A randomized controlled trial and novel mathematical analysis of the analgesic effect of oxycodone versus paracetamol orodispersible tablets

Background For effective treatment of acute pain, a rapid onset of action is important. Here we quantify the antinociceptive profile of an orodispersible oxycodone tablet ( OOT ) in a randomized, double‐blind, active comparator (paracetamol orodispersible tablet, POT ), crossover study design in a population of healthy volunteers. Methods Twelve female volunteers were randomized to receive 20 mg OOT and 500 mg POT sublingually on two occasions.

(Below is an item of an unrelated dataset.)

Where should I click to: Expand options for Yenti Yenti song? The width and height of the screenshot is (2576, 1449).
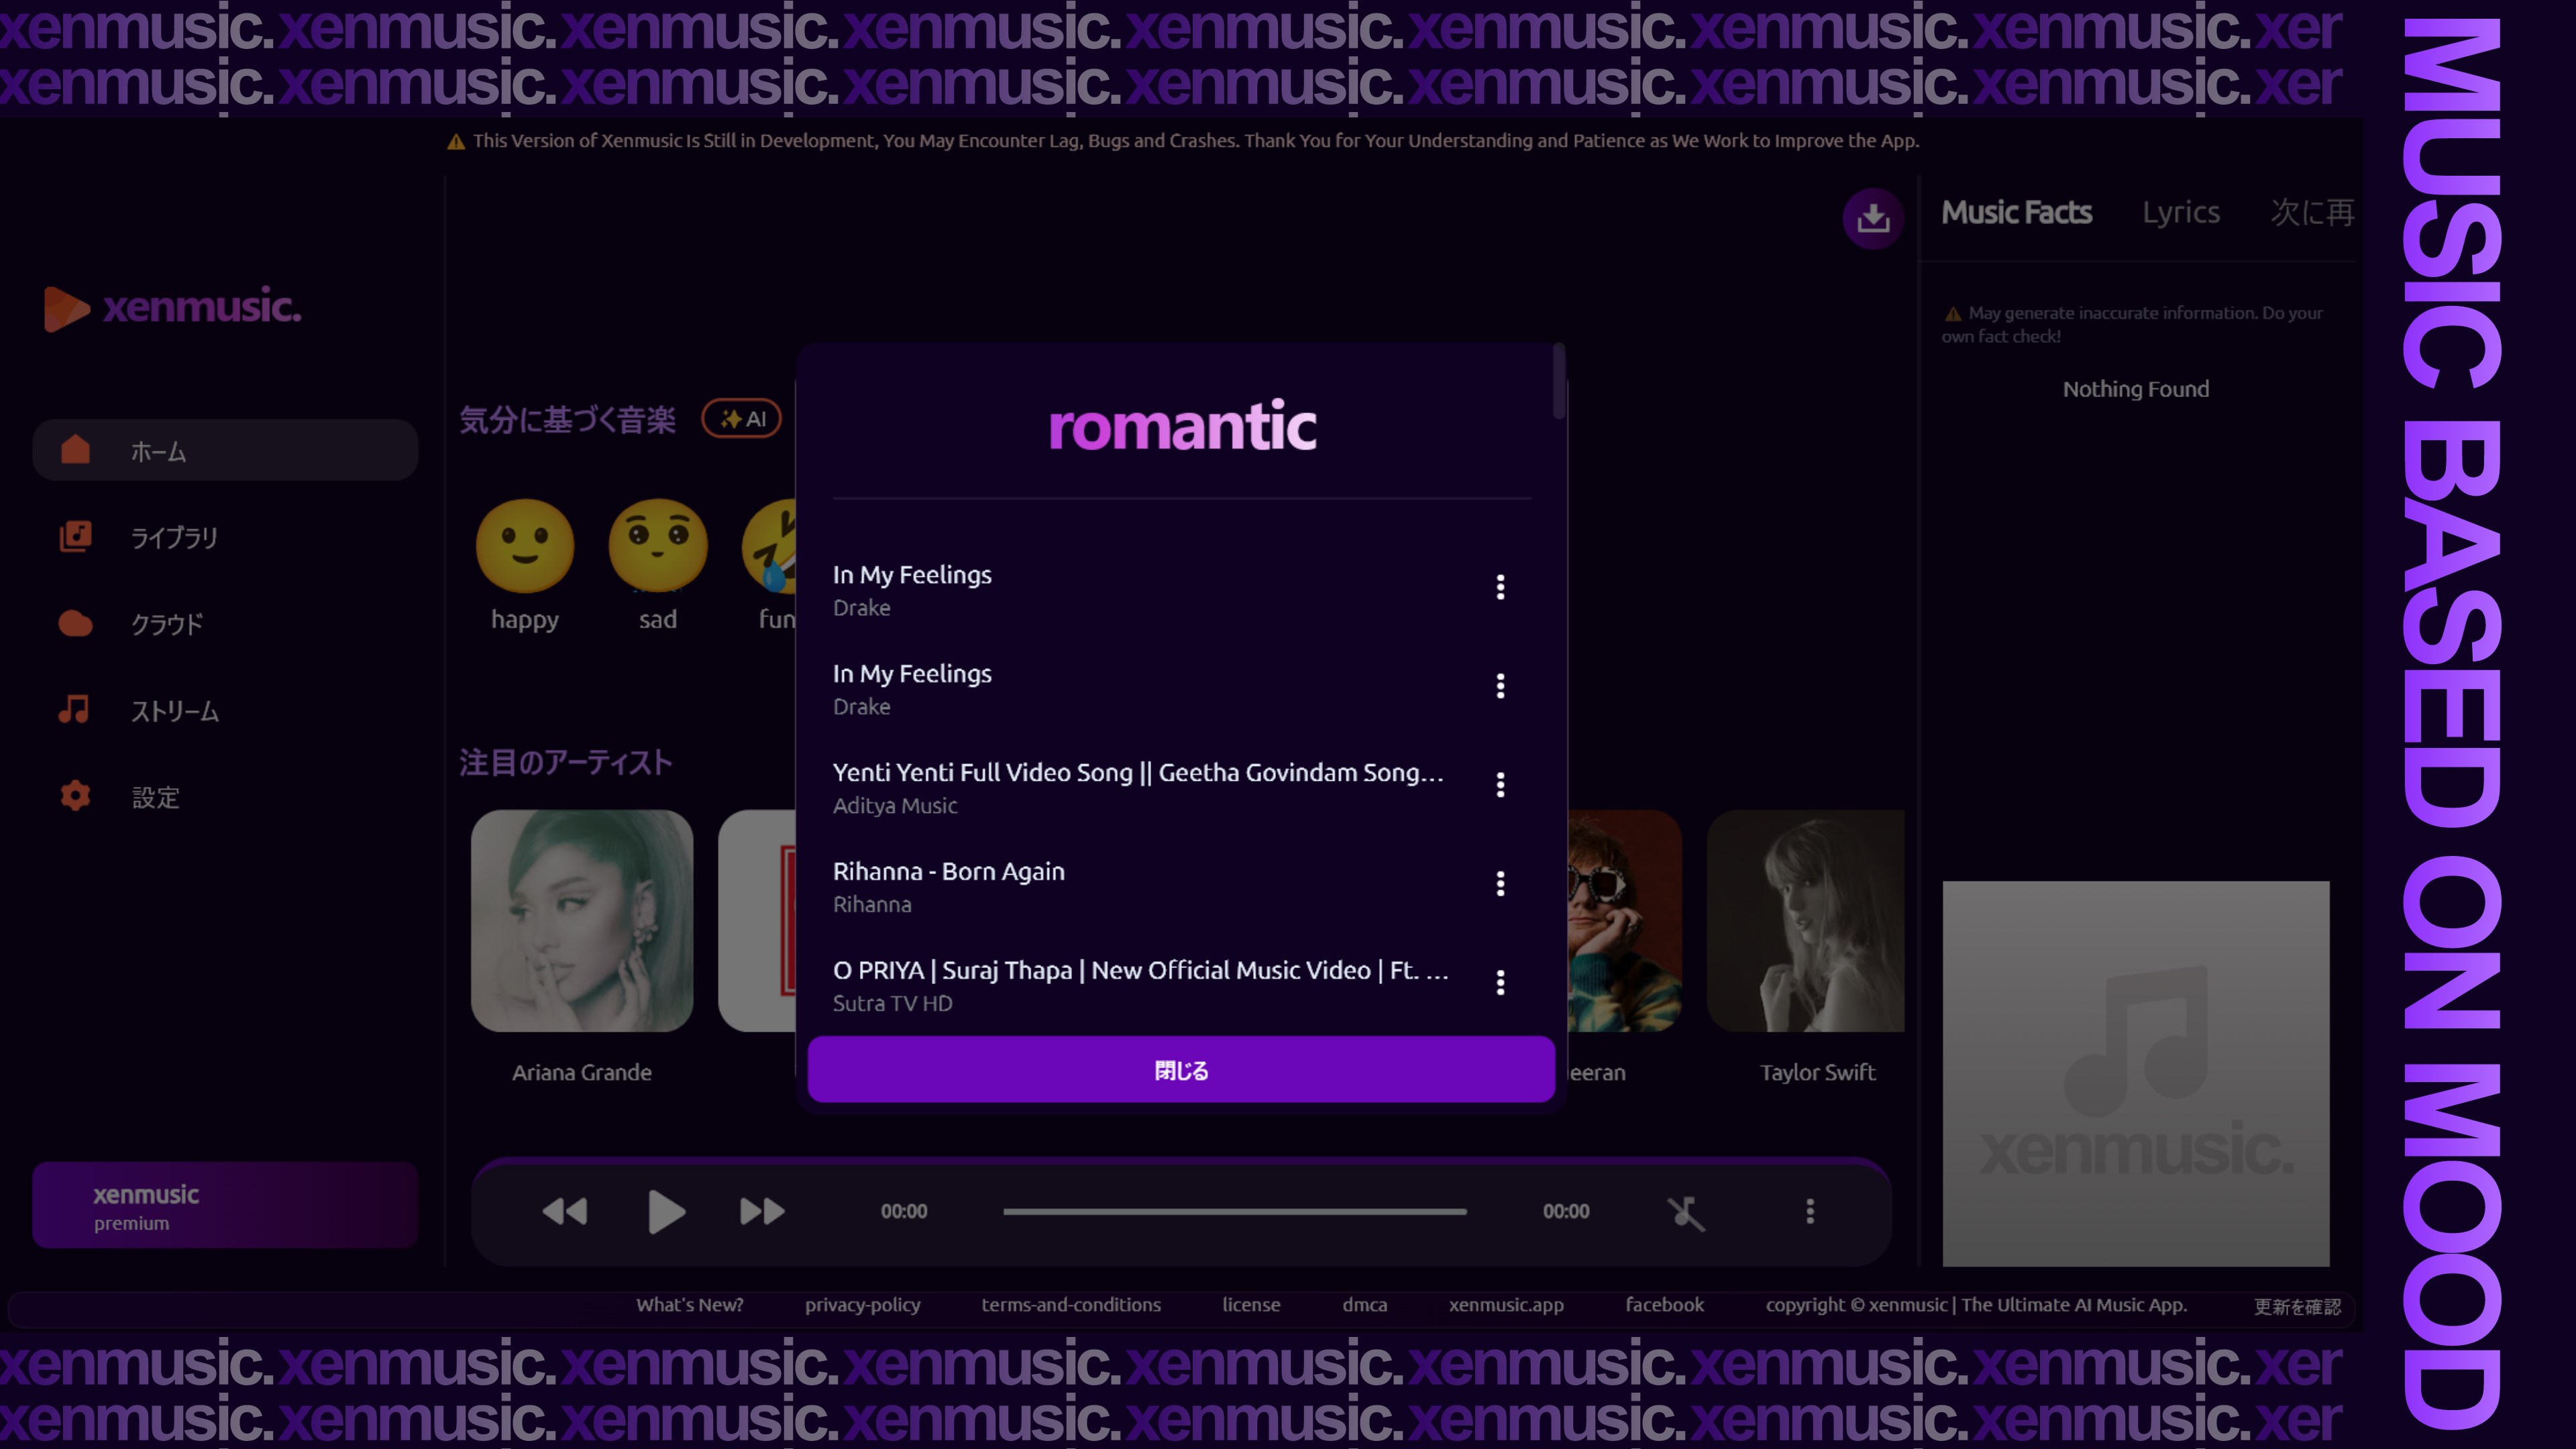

The electrical pain threshold ( EPTh ), electrical pain tolerance ( EPTol ) and pressure pain threshold ( PPT ) were obtained at regular intervals for 5 h. Time‐response data were analysed with a longitudinal pharmacodynamic model characterized by rate constants for analgesia onset ( k ON ), offset ( k OFF ), potency parameter ( EFF ) and validated with a bootstrap analysis. Values are the median (95% CI ) as derived from the bootstrap analysis. Results OOT produced a rapid increase in response values. For electrical pain analgesia onset, t½k ON , 44 (25–67) versus analgesia offset, t½k OFF , 156 (63–552) min, p  < 0.01. For pressure pain, t½k ON equalled t½k OFF : 30 (16–48) min. OOT was most potent on EPTol : EFF 0.95 (0.39–1.71), p  < 0.01, with similar potencies on EPTh , 0.43 (0.19–0.87) and PPT , 0.40 (0.21–0.67). Paracetamol displayed 14% of the analgesic efficacy of oxycodone. Conclusions The analgesic effect of orodispersible oxycodone was successfully quantified using a mathematical model of analgesia evolution. This method allows quantification of a variety of responses times from sparse data sets. Response times as defined by a 30% increase in response thresholds varied significantly among end points: EPTol 15 min, PPTh 18 min and EPTh 41 min.